▶ [GIVEN PASSAGE]:
━━━

Social inclusion has been one of the most worked topics in sociological terms, however, none of these debates or studies have managed to provide an effective answer regarding its implementation and practice (Felder, 2018), perhaps because the cycles of social exclusion are in constant (re)production. For the preparation of this text, we considered that inclusion refers to the connection of an individual with a certain physical space, but also with a set of interpersonal relationships that take place in that same space (Norwich, 2008). Focusing on arts-based research, we consider that its main advantage is that it promotes the intersection between interpersonal and social levels of inclusion. Let us take as an example the project we propose to analyse here: the arts-based research and intervention fostered the integration of young people and artistic mentors in interpersonal terms (creation of friendships, networking, sharing of tastes and attitudes), as well as enabling the crossing with others distant from those interpersonalities, such as researchers or the university.

━━━

▶ [DATASET EXCERPT]:
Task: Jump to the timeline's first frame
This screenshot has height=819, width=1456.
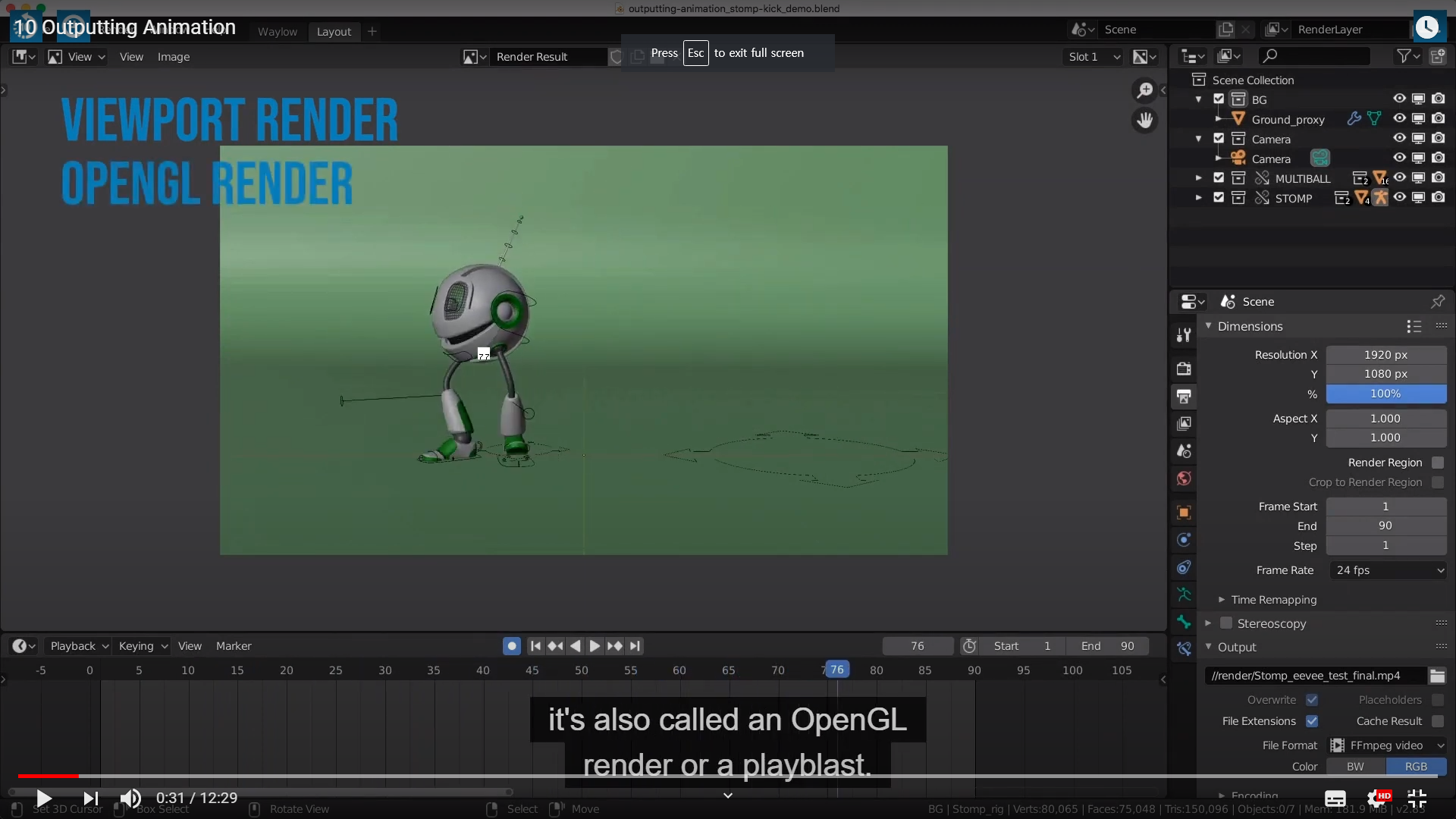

━━━

▶ [CHALLENGE 1]:
What does the passage on social inclusion name as the main advantage of arts-based research?
▶ [CHALLENGE 2]:
Continue the passage on social inclusion and arts-based research from its final sentence.

▶ [EXERCISE RESPONSE 1]:
It promotes the intersection between interpersonal and social levels of inclusion.

▶ [EXERCISE RESPONSE 2]:
Aligned with a cultural turn, we can also speak of a participatory turn in the 1990s: a growing concern, in the art world, with collaborative and communitarian processes, with very clear ideological objects of changing the social situation, whether of a disadvantaged community, a social group, etc. (Bishop, 2006). Artists, especially those with greater ideological concerns, have always sought to warn against social situations that they considered unacceptable. Take the case of the Portuguese neo-realist artists, who depicted the economic and social difficulties of Portuguese workers or farmers during the Estado Novo dictatorship. Nowadays, the big difference is the participatory scope. The intention is still to improve the living conditions of a group or of a specific community, but this time there is a concern with a participatory and non-hierarchical dynamic, in which participation is no longer passive and participants have a shared responsibility at the various levels of the projects. Participants become collaborators and there is a recognition that collective action and social change can only be achieved collectively.

One of the methodologies used is Participatory Action Researchers (PAR). Participatory in nature, it seeks to promote social change through collective participation, where participants are seen as co-researchers with the purpose of promoting personal, organizational and structural change (Brydon-Miller and McGuire, 2009). There are several methods that can be used here, such as poetry, photography or music, in order to help participants “identify, represent, and enhance their community” (Wang and Burris, 1997, p. 389; Brydon-Miller and McGuire, 2009).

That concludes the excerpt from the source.